THE PROBLEM: For every line in the material below that holds "agent", report the line.

BEGIN EXERCISE INPUTS

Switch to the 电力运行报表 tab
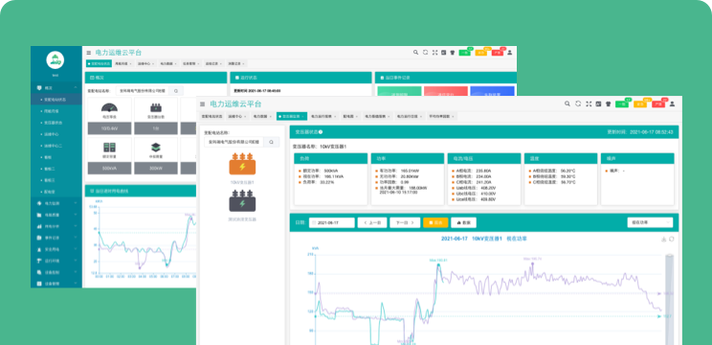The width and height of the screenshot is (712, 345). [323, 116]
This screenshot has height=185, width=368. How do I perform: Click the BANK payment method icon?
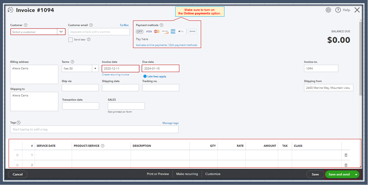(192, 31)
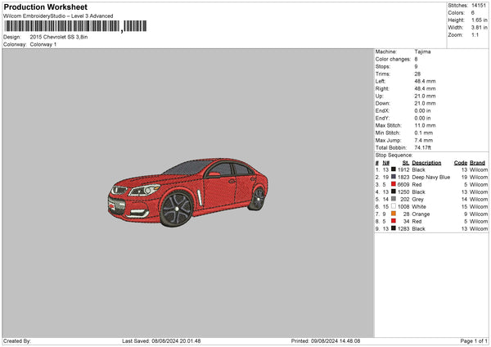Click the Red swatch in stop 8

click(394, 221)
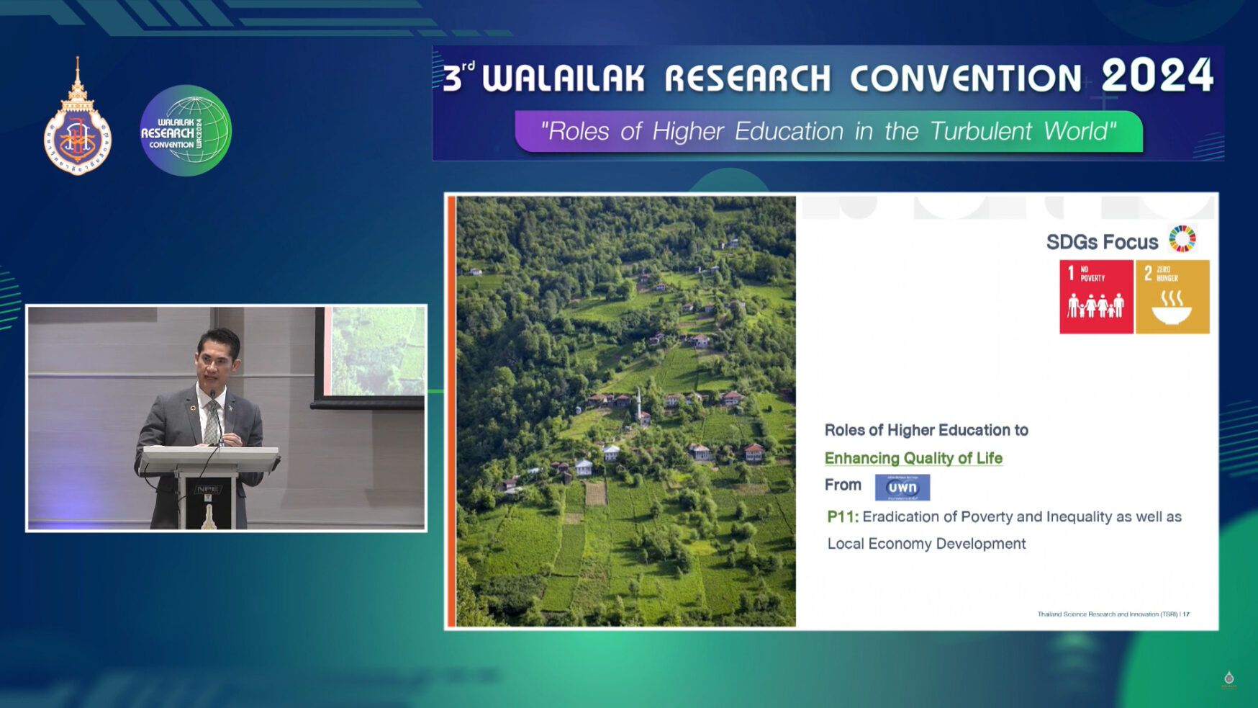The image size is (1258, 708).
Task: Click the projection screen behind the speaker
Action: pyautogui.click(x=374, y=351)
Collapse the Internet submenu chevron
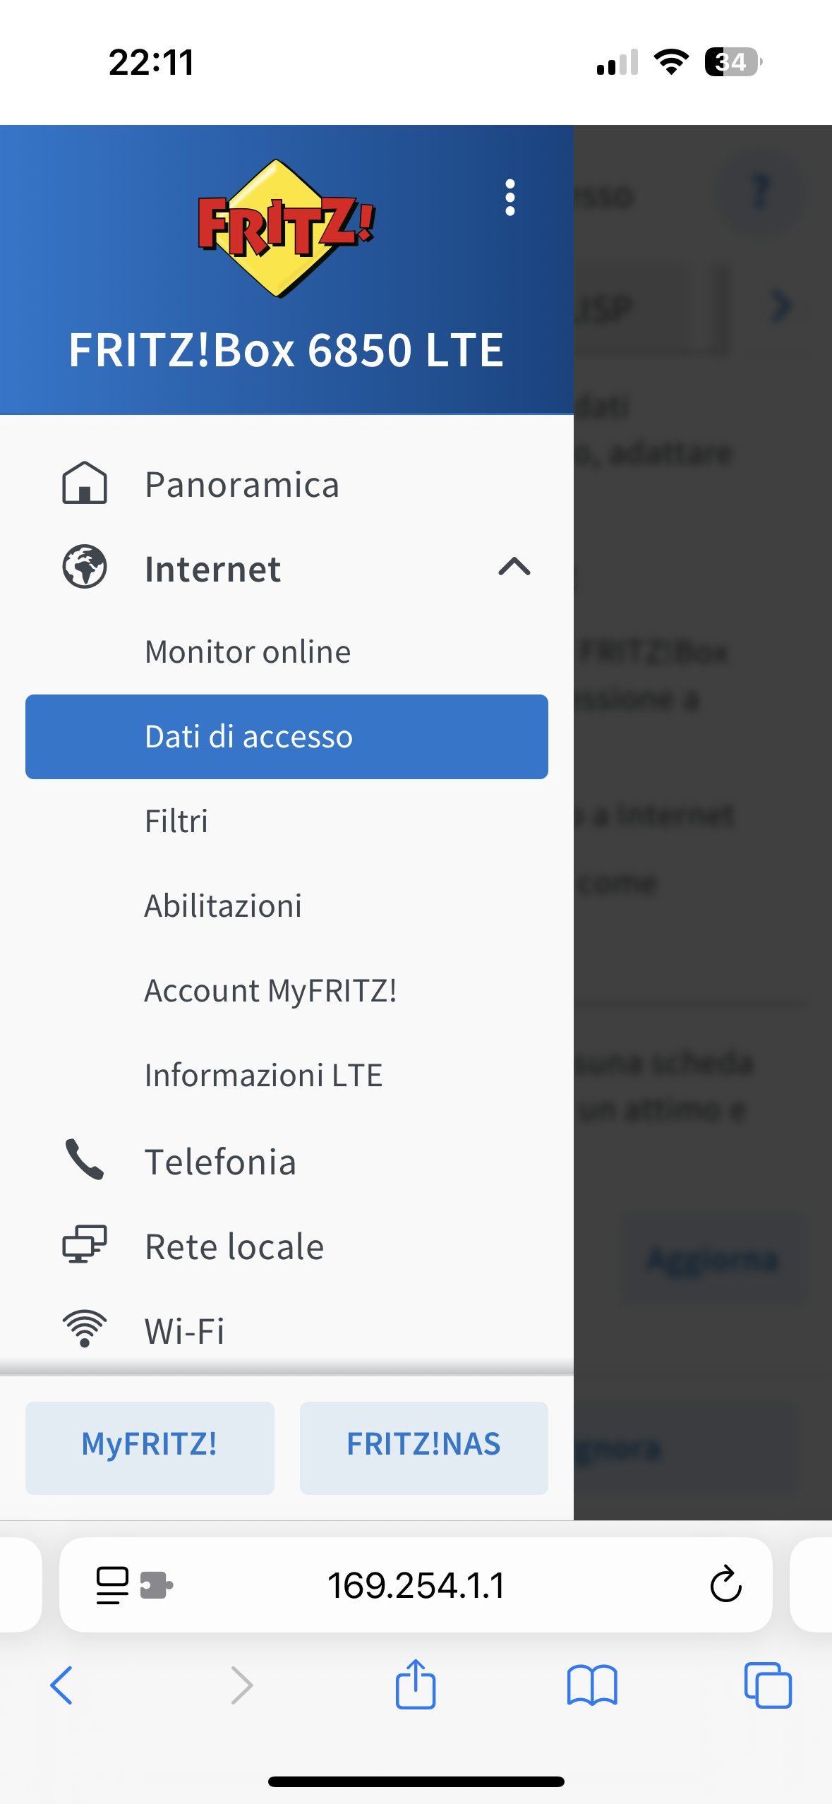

END EXERCISE INPUTS
BEGIN EXERCISE INPUTS

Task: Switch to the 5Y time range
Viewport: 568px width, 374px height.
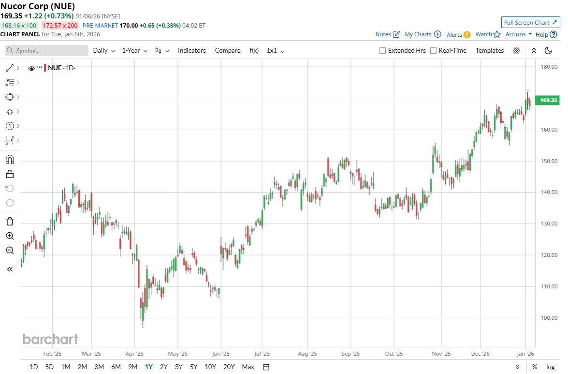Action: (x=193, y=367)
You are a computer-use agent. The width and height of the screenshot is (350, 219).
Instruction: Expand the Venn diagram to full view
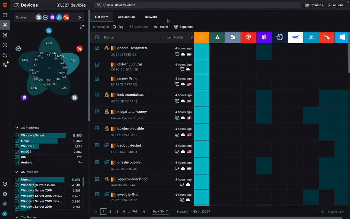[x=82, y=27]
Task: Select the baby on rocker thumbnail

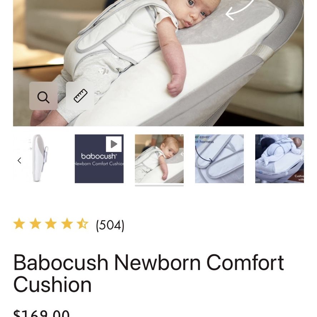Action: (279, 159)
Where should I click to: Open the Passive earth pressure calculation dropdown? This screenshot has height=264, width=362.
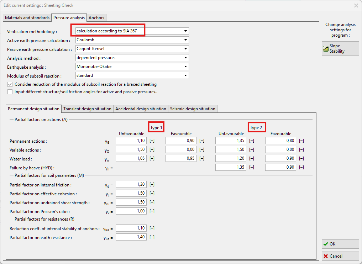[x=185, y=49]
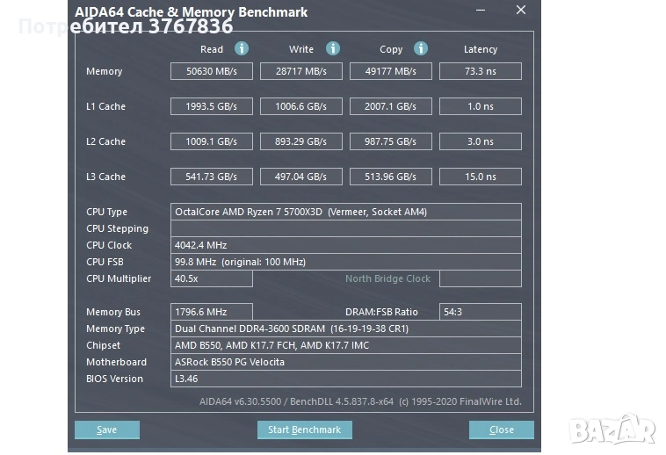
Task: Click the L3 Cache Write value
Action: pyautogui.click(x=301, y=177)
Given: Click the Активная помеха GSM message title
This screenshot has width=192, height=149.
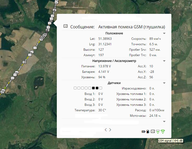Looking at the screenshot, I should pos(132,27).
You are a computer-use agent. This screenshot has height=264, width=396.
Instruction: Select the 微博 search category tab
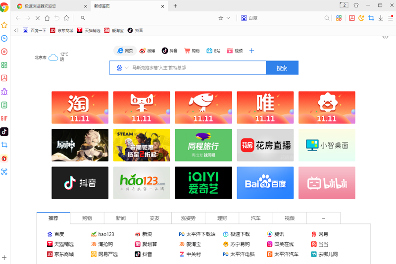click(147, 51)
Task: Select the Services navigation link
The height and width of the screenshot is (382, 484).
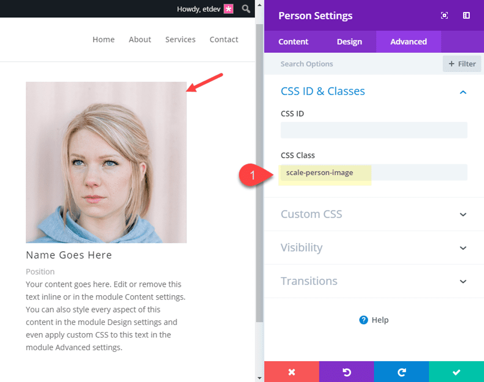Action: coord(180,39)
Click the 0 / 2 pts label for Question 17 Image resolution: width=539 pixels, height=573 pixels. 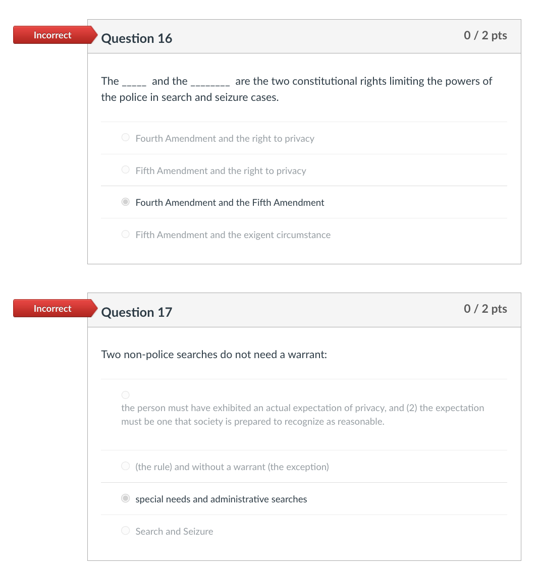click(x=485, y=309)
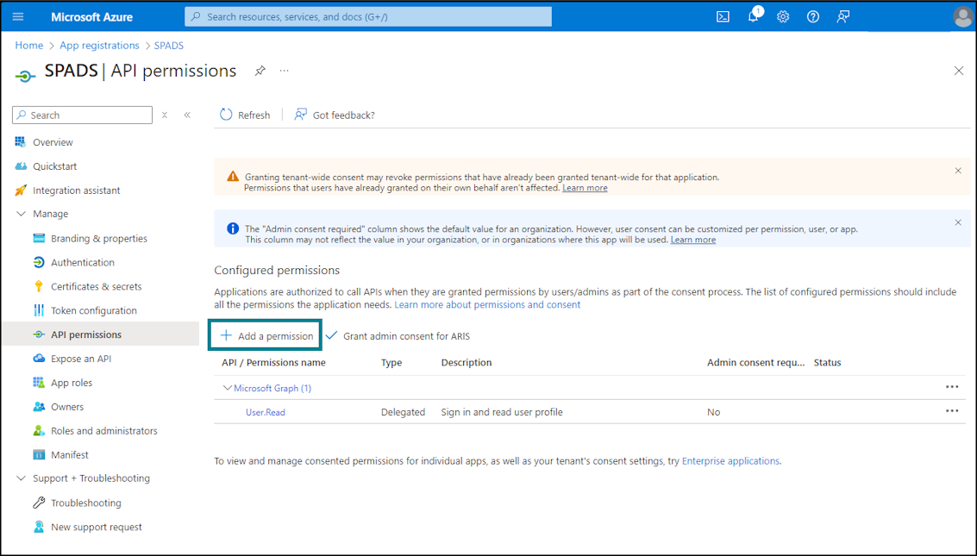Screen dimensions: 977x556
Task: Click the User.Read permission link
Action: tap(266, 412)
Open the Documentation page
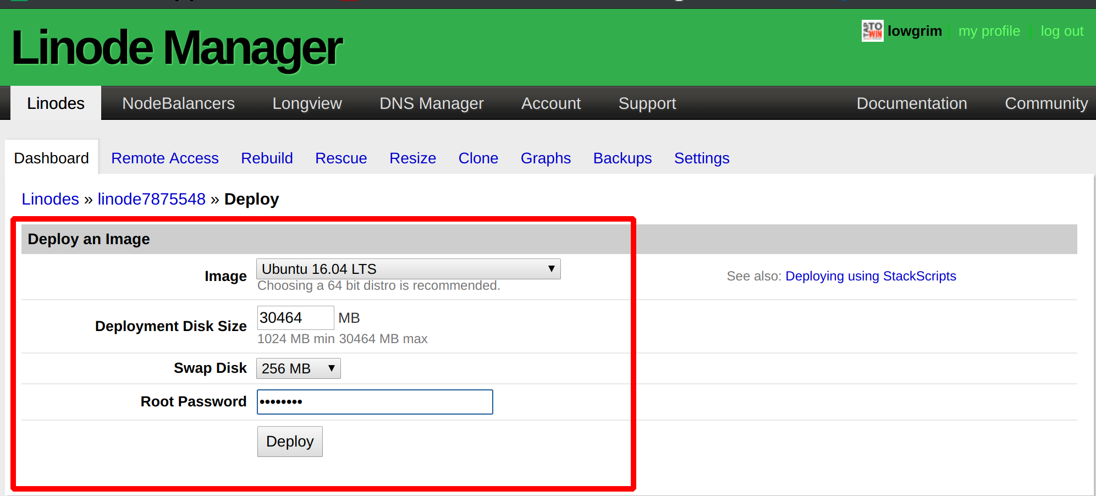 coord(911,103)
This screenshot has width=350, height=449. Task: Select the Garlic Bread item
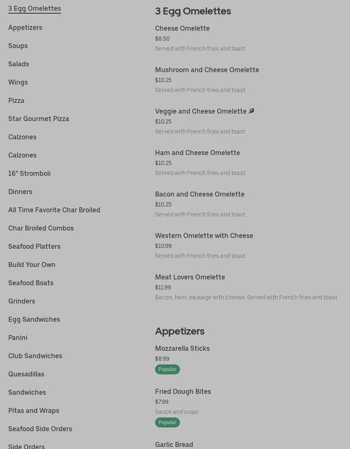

END EXERCISE INPUTS
BEGIN EXERCISE INPUTS

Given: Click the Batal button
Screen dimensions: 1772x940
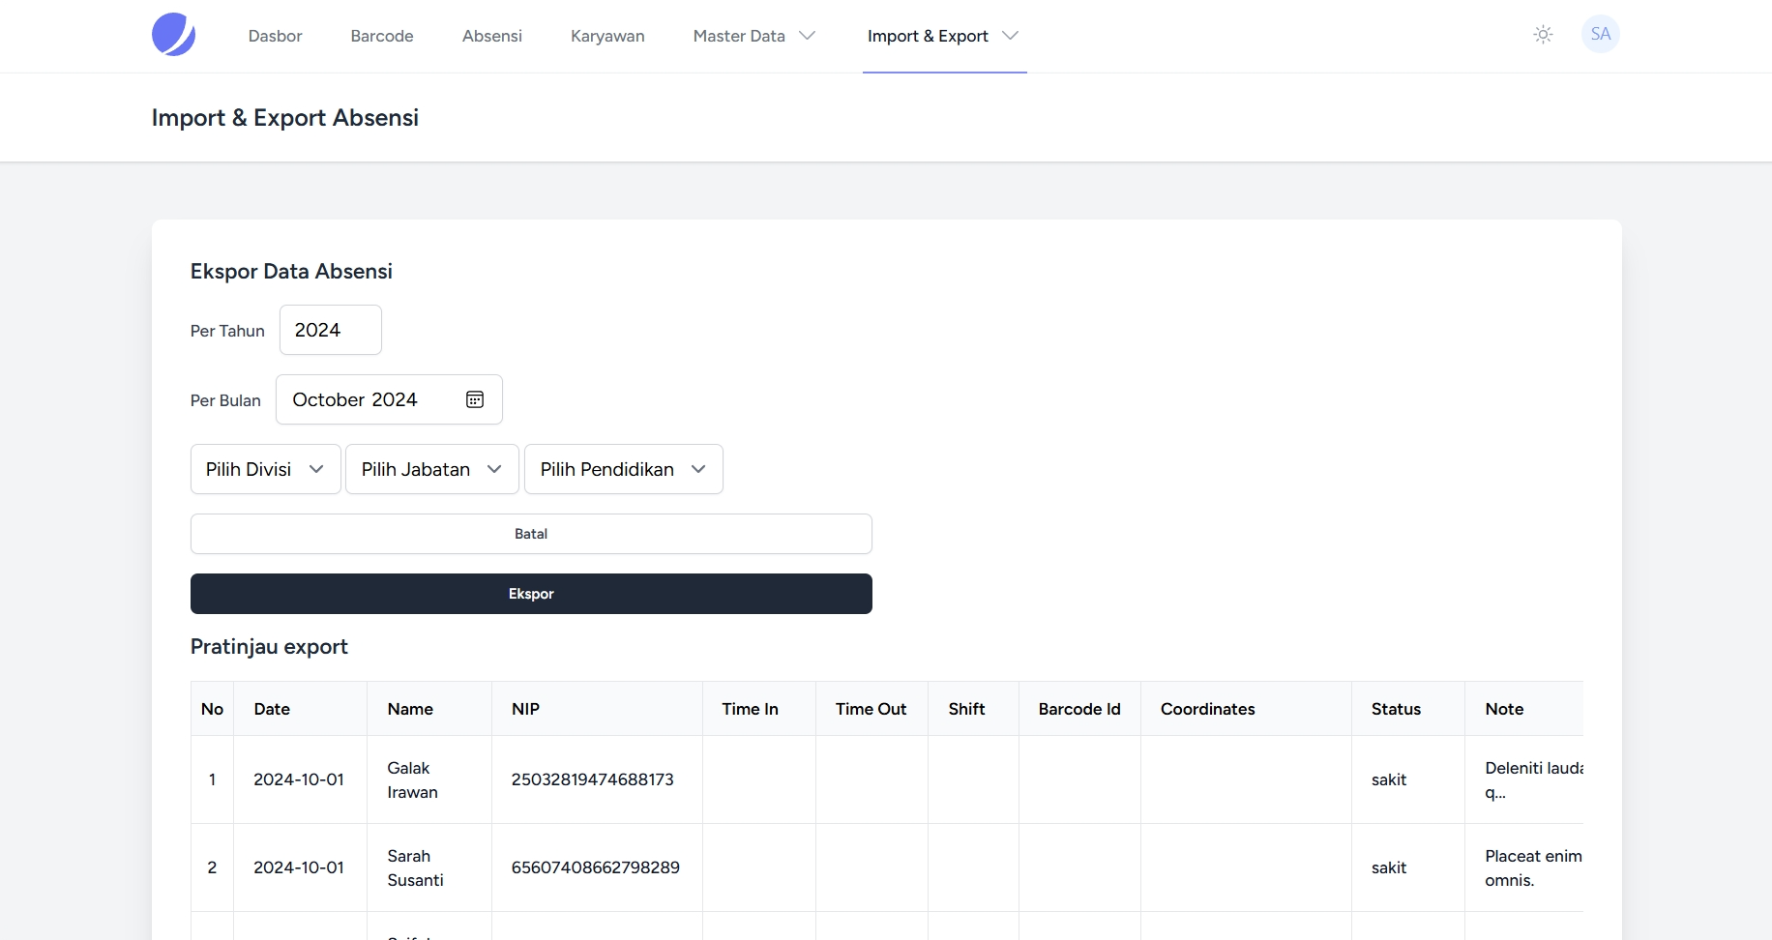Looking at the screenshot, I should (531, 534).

END EXERCISE INPUTS

REPLY:
You are a computer-use agent. The width and height of the screenshot is (350, 219).
You are a computer-use agent. This screenshot has height=264, width=396.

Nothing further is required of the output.